The Section 232 trade measures in the United States probably will stay in place at least for the remainder of President Donald Trump's tenure, unless a court order disallows them, according to panelists at Fastmarkets' 12th Steel Tube & Pipe Conference.
So far, the year-old regime of tariffs and quotas on steel and aluminium imports have achieved Trump's objectives of boosting domestic production and employment and tormenting overseas trade rivals, lobbyist Samir Kapadia, principal and chief operating officer of Vogel Group, claimed during a trade panel on Wednesday March 20.
Even if Congress approves measures to eliminate the Section 232 orders, there would not be enough votes to overturn a presidential veto, Kapadia said.
"The 232's not going away," he argued.
Christopher Cloutier of Schagrin Associates, a trade lawyer who represents domestic producers, said Section 232 was a good decision. The tariffs and quotas challenged unfairly traded imports more aggressively and less expensively than a Section 201 or the legacy anti-dumping and countervailing system would have over the same year-long time horizon, he said.
"It has achieved its goal of increasing throughput at US facilities, so by that standard it's working," Cloutier told the crowd of 200-plus conference attendees in Houston.

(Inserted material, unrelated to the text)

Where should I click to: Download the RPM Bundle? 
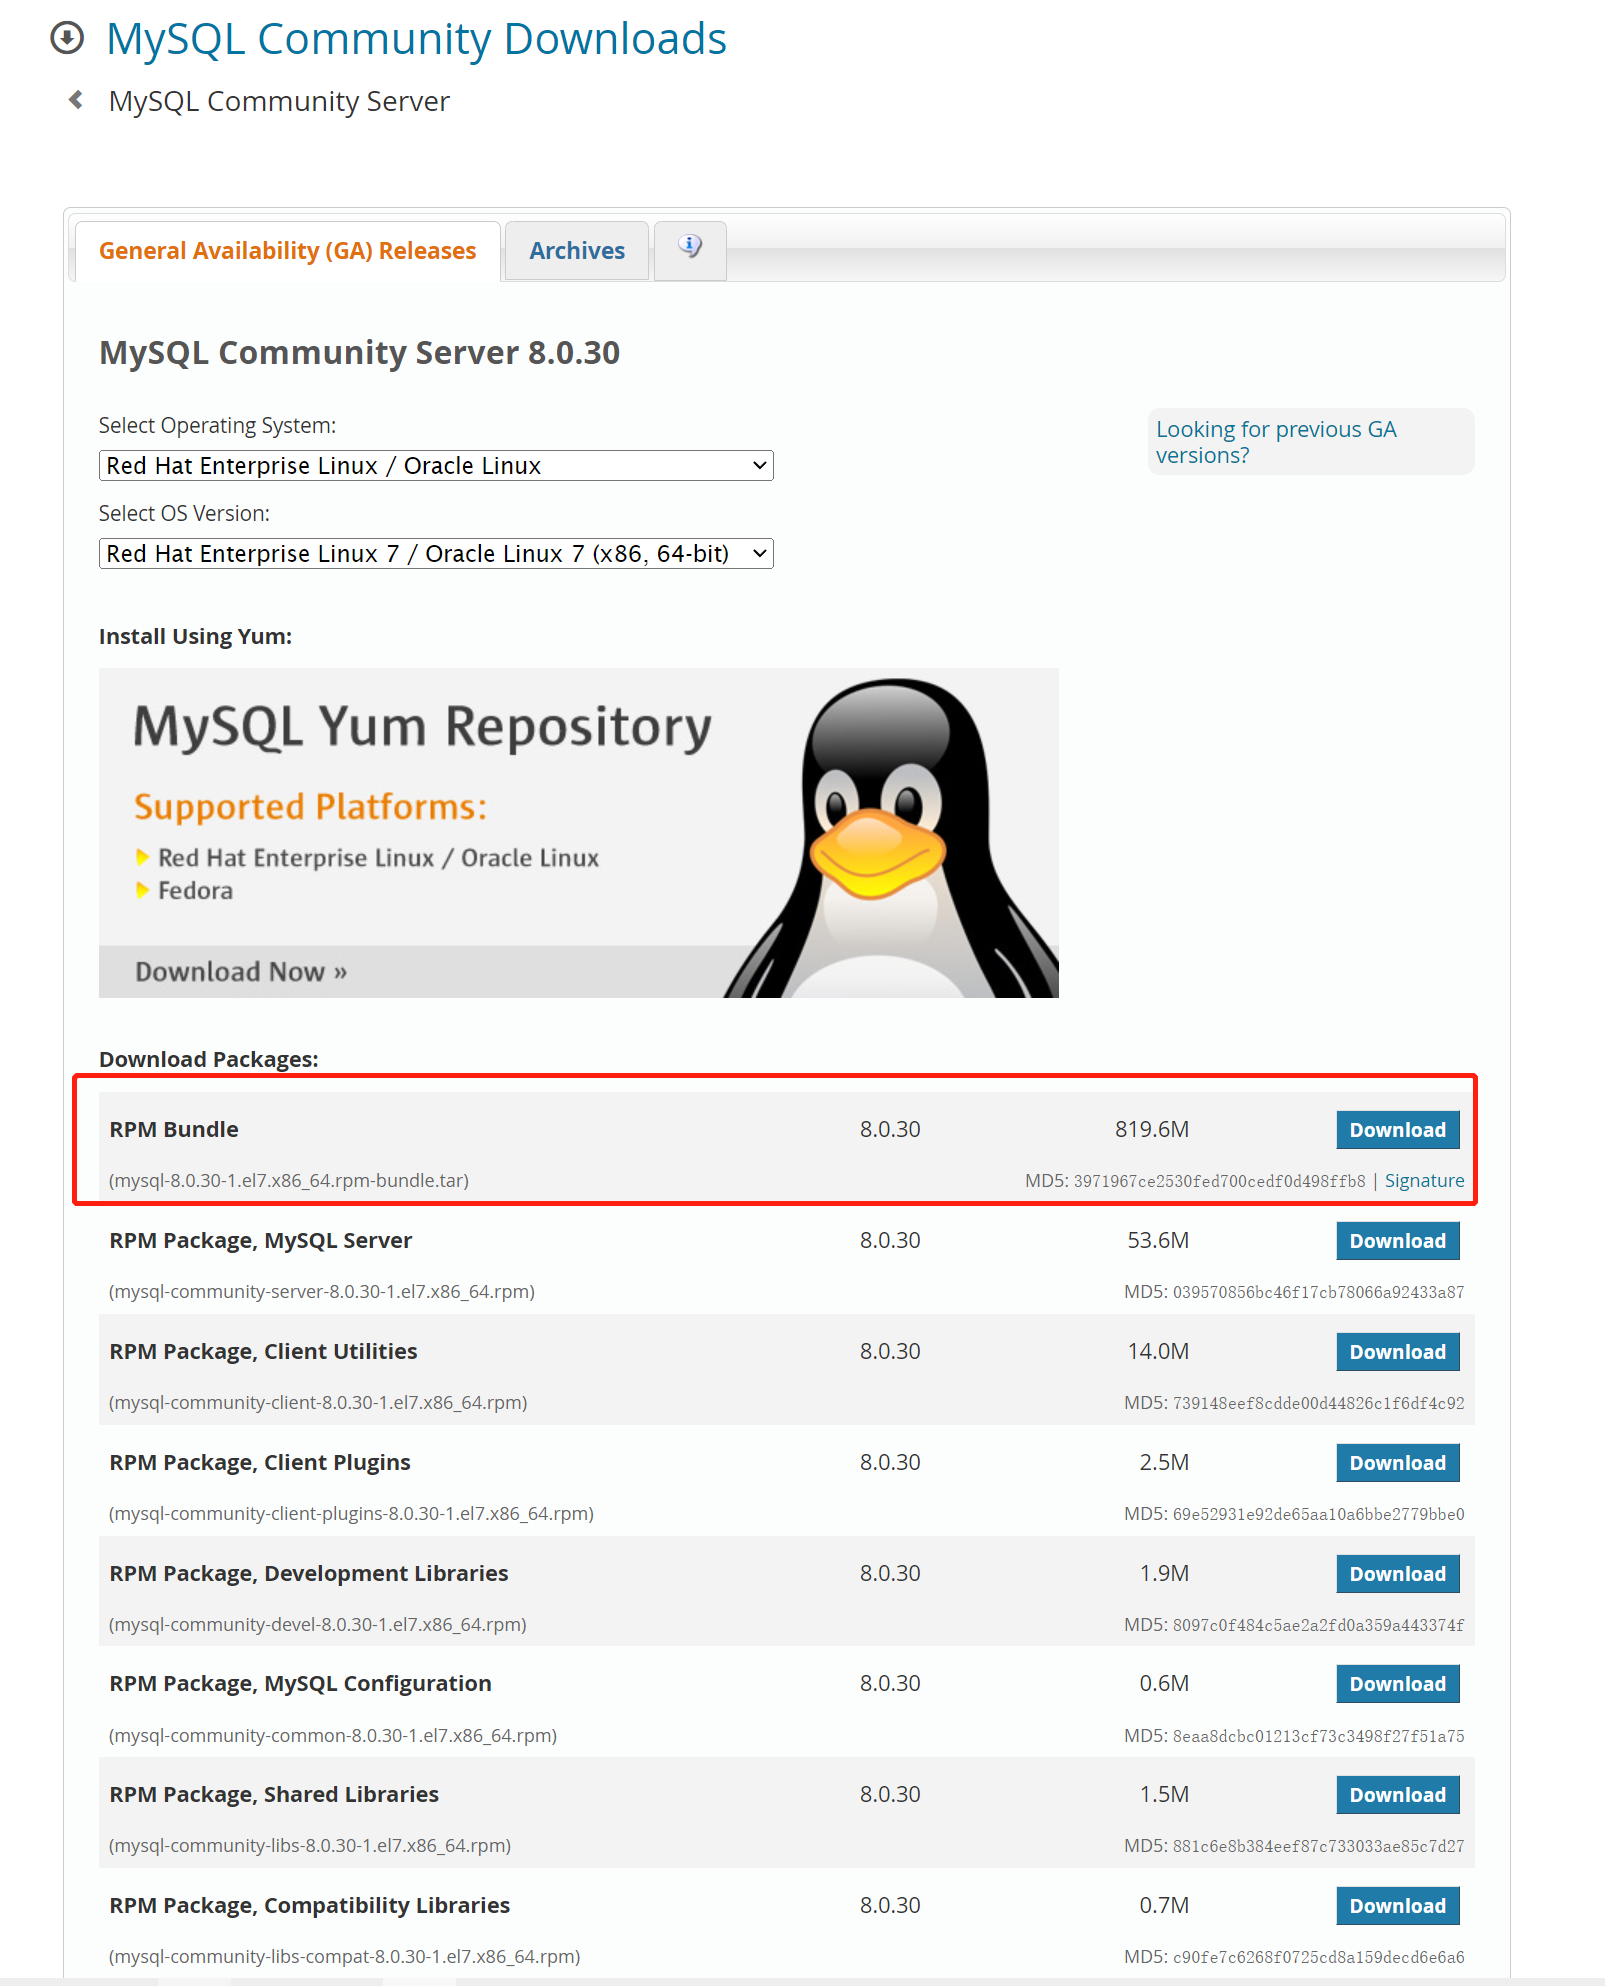pyautogui.click(x=1397, y=1130)
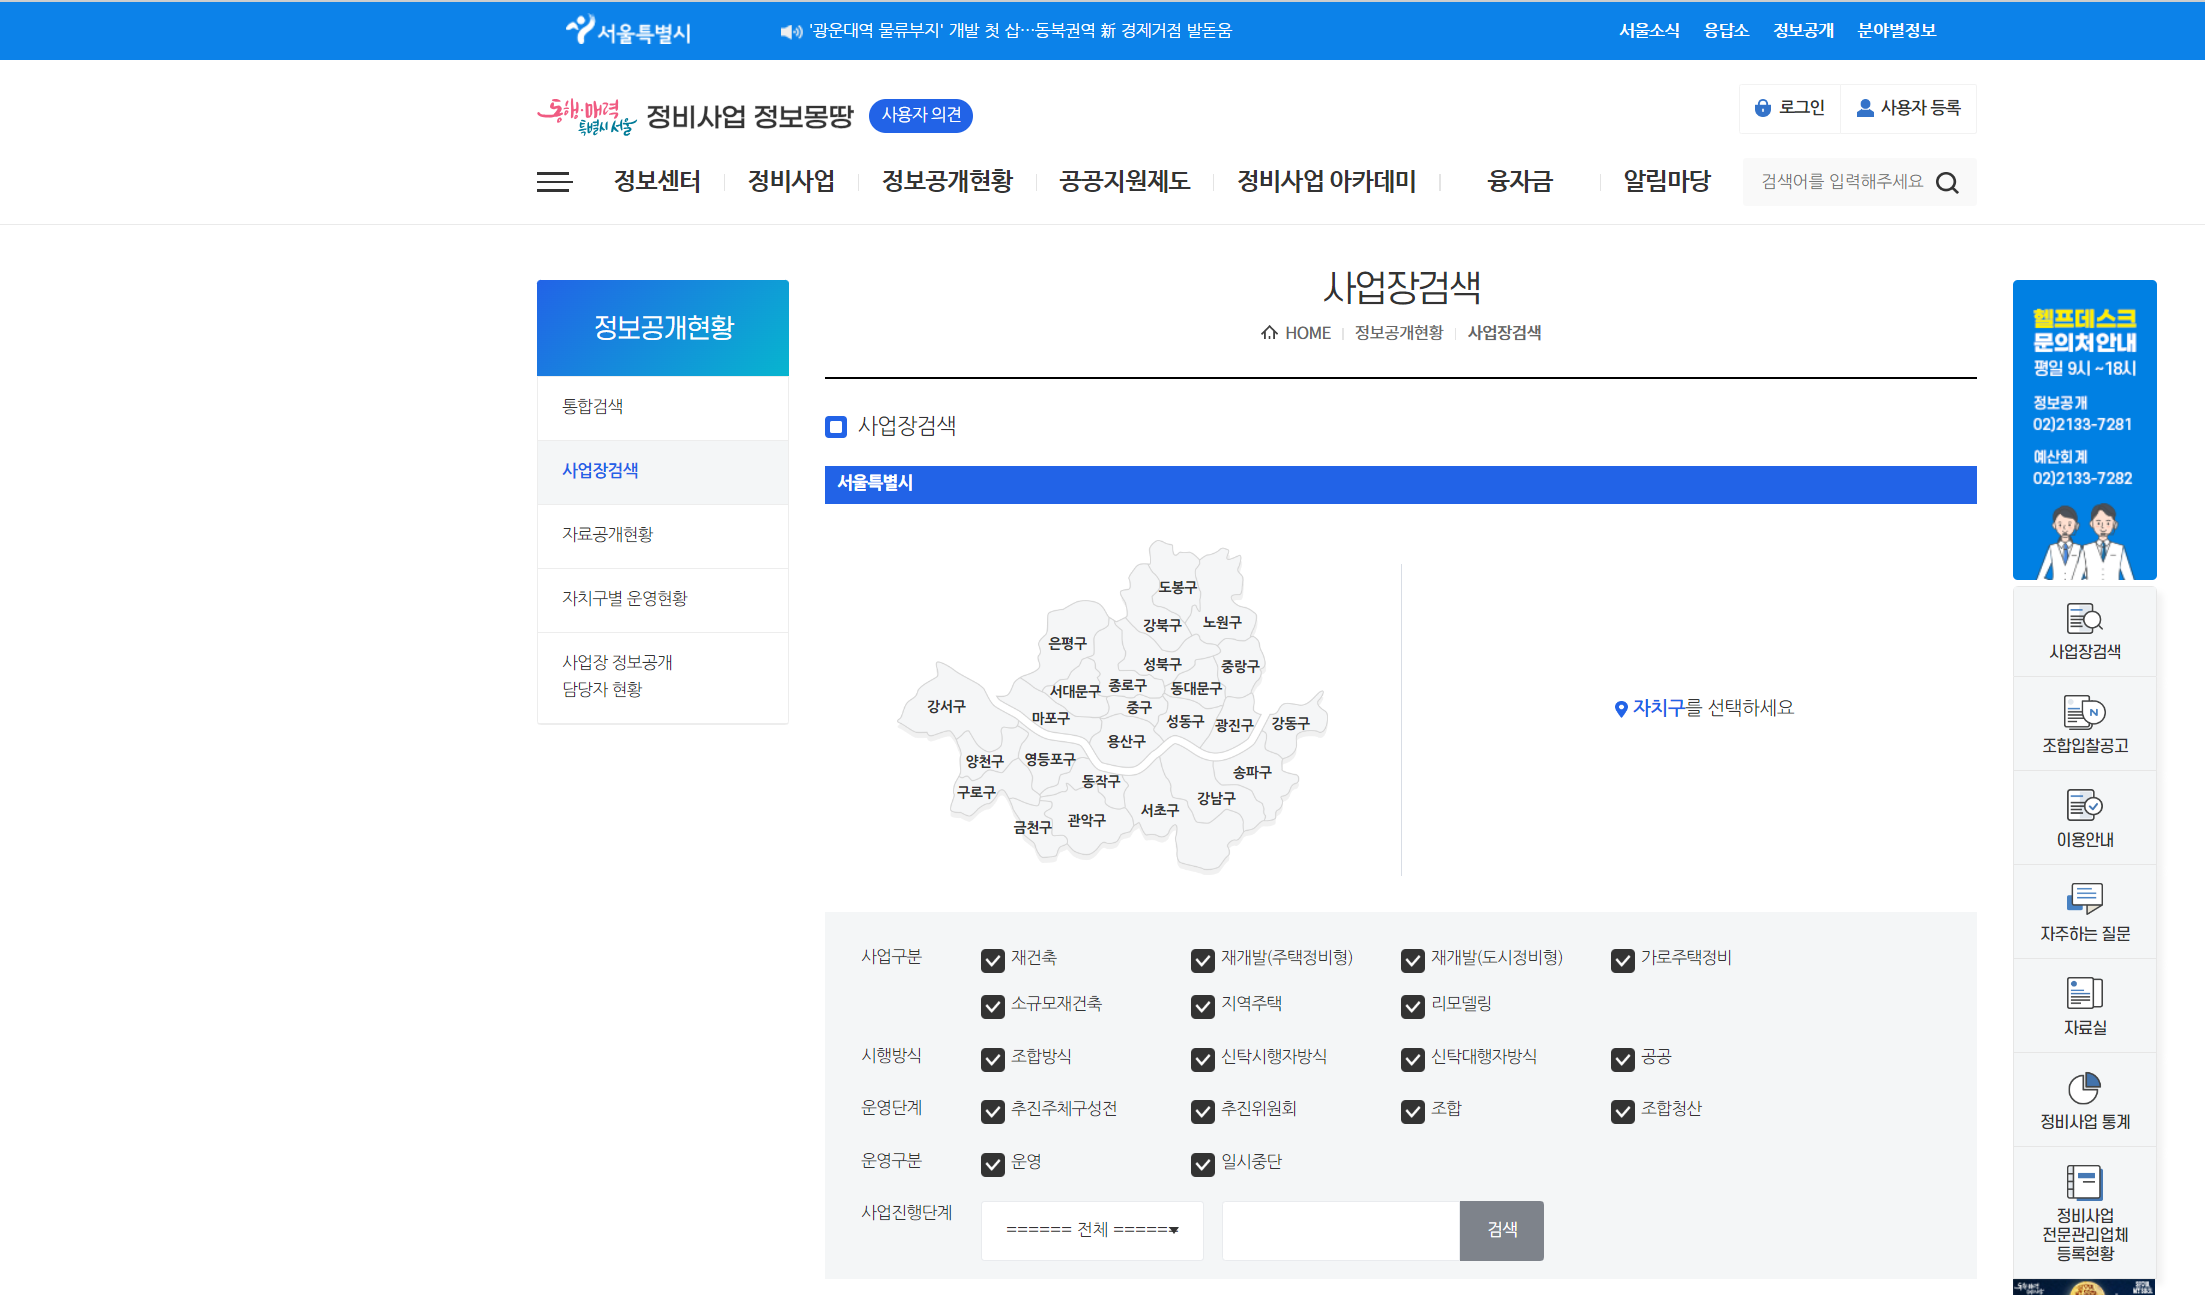
Task: Open 조합입찰공고 sidebar icon
Action: coord(2084,713)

After the Section 232 duties were first announced in March 2018, Fastmarkets AMM's hot-rolled coil index jumped, reaching a nearly 10-year high of $45.84 per hundredweight ($916.80 per short ton) last July. The daily index was calculated at $34.63 per cwt on March 19, 2019.
Still, given that some foreign suppliers have stated a continued willingness to sell material into the US below cost, Cloutier suggested that "maybe we haven't done enough."
And the Section 232 orders have exerted little to no influence on a separate but related objective: reducing overcapacity in steelmaking around the world, according to Donald Cameron, a trade attorney with Morris Manning & Martin who represents import interests.
"It has nothing to do with addressing global overcapacity, except as a pretext," Cameron said. He described Section 232 as a "sham" that has been a drag on the US economy - on the metals industries and on farmers in particular - for the benefit of a few politically connected US steel producers.
Cameron did agree with Kapadia's view that Section 232 may remain in place for a while.
"There are court challenges, but that's going to take a long time," he said.
If Trump follows through on potential Section 232 action against automobile imports, however, Cameron predicted a national backlash - and possible veto-proof majority in Congress - to challenge those duties.